INTRODUCTION
Stroke is a highly morbid complication of acute type A aortic dissection (ATAAD) repair with reported incident rates of 10% to 30%.1-3 Factors related to stroke after ATAAD repair including the selection of arterial cannulation site, brain protection method, optimal temperature control, and range of replaced aorta had been reported.2,4-14
Generally, malperfusion is diagnosed in patients who had clinical symptoms as well as occlusion of the corresponding arteries.15,16 In the brain, only patients with both acute neurological symptoms and significant stenosis or obstruction in the carotid arteries are defined as brain malperfusion.
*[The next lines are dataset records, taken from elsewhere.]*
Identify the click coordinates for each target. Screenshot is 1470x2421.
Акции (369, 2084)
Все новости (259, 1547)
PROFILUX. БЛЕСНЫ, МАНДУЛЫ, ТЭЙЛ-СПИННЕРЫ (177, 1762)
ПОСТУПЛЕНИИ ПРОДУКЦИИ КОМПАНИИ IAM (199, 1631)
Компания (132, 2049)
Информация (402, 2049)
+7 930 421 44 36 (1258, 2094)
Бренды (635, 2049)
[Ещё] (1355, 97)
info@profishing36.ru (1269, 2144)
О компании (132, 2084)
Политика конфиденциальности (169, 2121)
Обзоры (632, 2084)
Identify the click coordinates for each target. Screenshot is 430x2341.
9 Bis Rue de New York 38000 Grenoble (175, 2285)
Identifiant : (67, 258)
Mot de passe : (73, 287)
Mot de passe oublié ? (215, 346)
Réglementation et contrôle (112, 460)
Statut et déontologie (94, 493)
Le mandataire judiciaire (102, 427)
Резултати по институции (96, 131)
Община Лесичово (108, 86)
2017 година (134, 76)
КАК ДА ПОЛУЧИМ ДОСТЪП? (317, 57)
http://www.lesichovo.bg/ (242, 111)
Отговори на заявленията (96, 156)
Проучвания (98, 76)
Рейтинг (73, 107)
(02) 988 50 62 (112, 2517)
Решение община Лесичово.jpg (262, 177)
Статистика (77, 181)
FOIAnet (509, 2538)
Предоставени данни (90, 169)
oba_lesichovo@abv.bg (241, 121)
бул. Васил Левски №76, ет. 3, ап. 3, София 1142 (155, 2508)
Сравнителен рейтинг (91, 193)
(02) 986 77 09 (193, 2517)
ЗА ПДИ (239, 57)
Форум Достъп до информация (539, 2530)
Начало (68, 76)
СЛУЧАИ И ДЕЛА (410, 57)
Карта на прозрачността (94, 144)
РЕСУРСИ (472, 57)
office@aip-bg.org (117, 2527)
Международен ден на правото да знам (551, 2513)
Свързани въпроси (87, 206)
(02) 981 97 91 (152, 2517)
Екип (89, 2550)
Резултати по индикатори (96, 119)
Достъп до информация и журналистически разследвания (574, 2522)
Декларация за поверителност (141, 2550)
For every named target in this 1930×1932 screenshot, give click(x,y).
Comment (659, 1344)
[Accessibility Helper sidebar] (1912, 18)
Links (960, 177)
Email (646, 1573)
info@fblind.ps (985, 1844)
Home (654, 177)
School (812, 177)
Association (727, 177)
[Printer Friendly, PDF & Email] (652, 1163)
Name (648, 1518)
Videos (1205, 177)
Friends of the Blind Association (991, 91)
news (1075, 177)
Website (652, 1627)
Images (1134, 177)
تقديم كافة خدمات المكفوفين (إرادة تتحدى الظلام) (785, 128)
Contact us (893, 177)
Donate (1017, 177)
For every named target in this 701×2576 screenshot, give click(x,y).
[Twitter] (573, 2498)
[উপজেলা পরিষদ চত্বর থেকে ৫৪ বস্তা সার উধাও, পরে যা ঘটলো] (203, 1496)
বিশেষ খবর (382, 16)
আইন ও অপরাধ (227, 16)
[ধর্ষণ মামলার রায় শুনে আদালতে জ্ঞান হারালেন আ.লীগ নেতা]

It is easy to understand that postoperative stroke occurs in such patients. However, there were many cases of postoperative stroke even in patients without significant stenosis or occlusion of carotid artery and without preoperative neurological symptoms. Stroke rate of ATAAD repair is higher than that of true aortic arch aneurysm repair.11,14,17,18 In the case of aortic dissection, embolism due to atheroma seems to be less frequent than that in true aneurysm, so dissection itself seems to be involved in the occurrence of cerebral stroke. But the details of the mechanism of stroke after ATAAD repair are still unclear. We have previously reported that a dissection of supra-aortic vessels affected long-term outcome after ATAAD repair.19 We hypothesized that a dissection of supra-aortic vessels was also a risk factor for stroke after ATAAD repair.